== Exercise directions ==
In the retrieval system post, what drawback is given for semantic chunking?

== Document section ==
Retrieval System

In Retrieval Augmented Generation (RAG) system, we often need to store some documents which probably contains some specific knowledge or information that LLM agents can use as context to reply the user’s question. The examplel documents can be CSV files, PDF files, etc. To make this work end to end, we need to first store the documents in a database or search engine, then the agent can retrieve the information when needed.

In this post, we will talk about

1. write path
2. read path
3. vector search

Write Path

Let’s use PDF as an example here. A PDF file page can contain multiple forms of information, for example, text, table, image, charts, etc. To have better retrieval performance, each form should be parsed and chunked well.

Parsing

What problem does parsing a PDF file solve? You have a file, but to store it in a database so that an LLM agent can use, we need to convert the file into texts or/and images. The most common way to parse a PDF file is to use Optical Character Recognition (OCR) to convert the PDF file into texts. This works well for text-based PDF files. But for visual-rich information types liketables, images, charts, etc, the OCR parsing performance is not good. This is not surprising because a table is a 2D structure, and OCR is a 1D structure. The diagram below illustrates the standard OCR parsing and chunking process from ColPali paper[1]

Improve visual-rich information parsing

As Visian Language Model (VLM) has been getting better and better, we can use VLM to parse the visual-rich information types like tables, images, charts, etc. Just iterate the prompt.

Chunking

Why chunking? I think a few reasons:

1. The context window of LLM is limited. You don’t want to feed the whole document to the LLM because the generation quality might be low.
2. Even if the context length is larger and larger for SoTA models, feeding LLM with too much information might not be a good idea[2].

After parsing, we have a long sequence of characters. We need to divide them into smaller chunks before storing them in the database. Some ways to do this are:

1. Sliding window chunking: just pre-define a window size and slide it through the text.
   • Pros: simple and fast
   • Cons: the boundary of the chunks might be awkward
2. Semantic chunking: use LLM to divide the text into semantic chunks.
   • Pros: the chunks are more natural
   • Cons: the cost is higher

Skip parsing and chunking

This is the idea from ColPali paper[1]. Instead of parsing and chunking the PDF file, we can use text-aligned embedding model(CLIP[3]) to directly embed each PDF page. From their experiments, the performance is better than the standard OCR parsing and chunking, especially for visual-rich information types.

Pros:

• No need to think about the chunking strategy
• The visiual information can be well preserved if you have a good text-aligned embedding model

Cons:

• The pure text embedding model cannot be used
• For the visual information that spans multiple pages, the retrieval performance is not good

Embedding

The chunks will be used by LLM agent to generate response to the user’s question. So ideally the agent should find the most relevant chunks to the user’s question. This finding process is a search process. To better search, we need to have a good representation of the chunks. And usually the representation is a embedding vector. We will talk more about vector search in this post. There are many models that can be used for this purpose. Some of them are pure-text models like DRAMA[4] and some of them are text-aligned embedding models like CLIP[3].

== Dataset excerpt ==
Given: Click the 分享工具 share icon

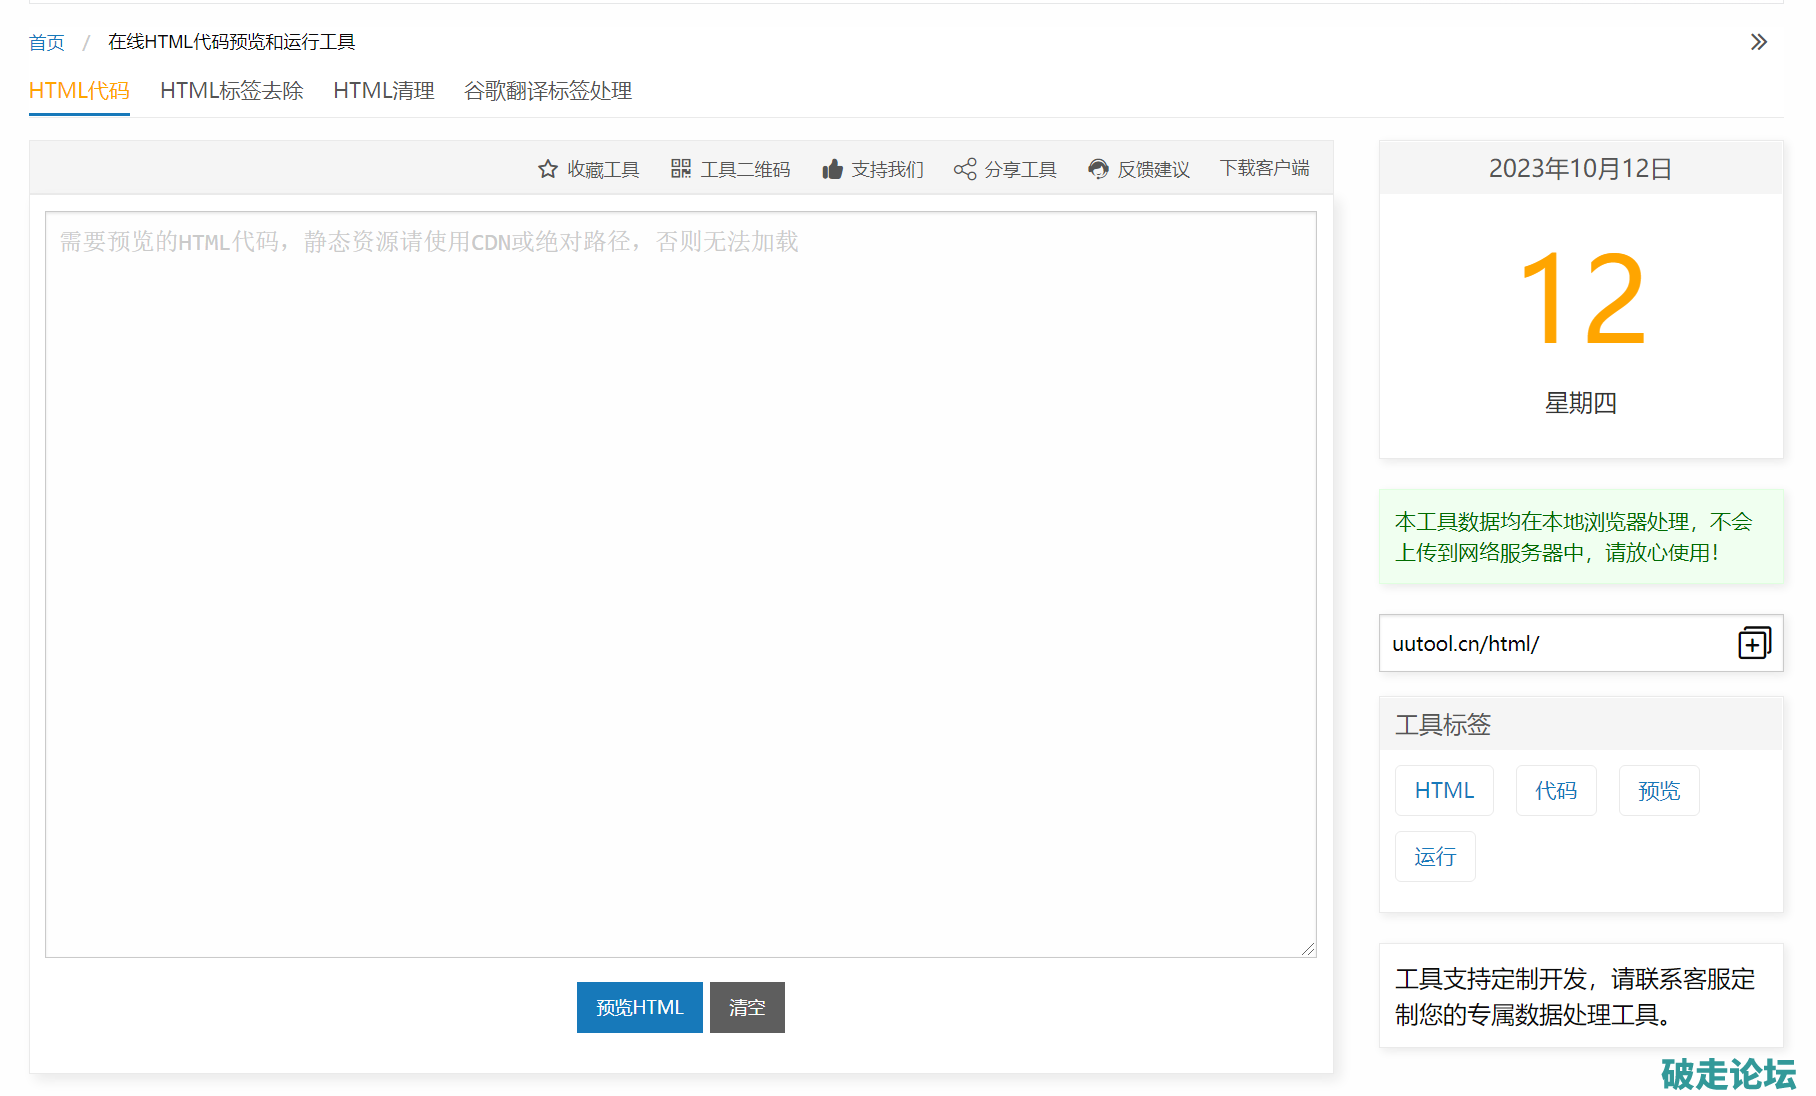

== Exercise output ==
Its cost is higher.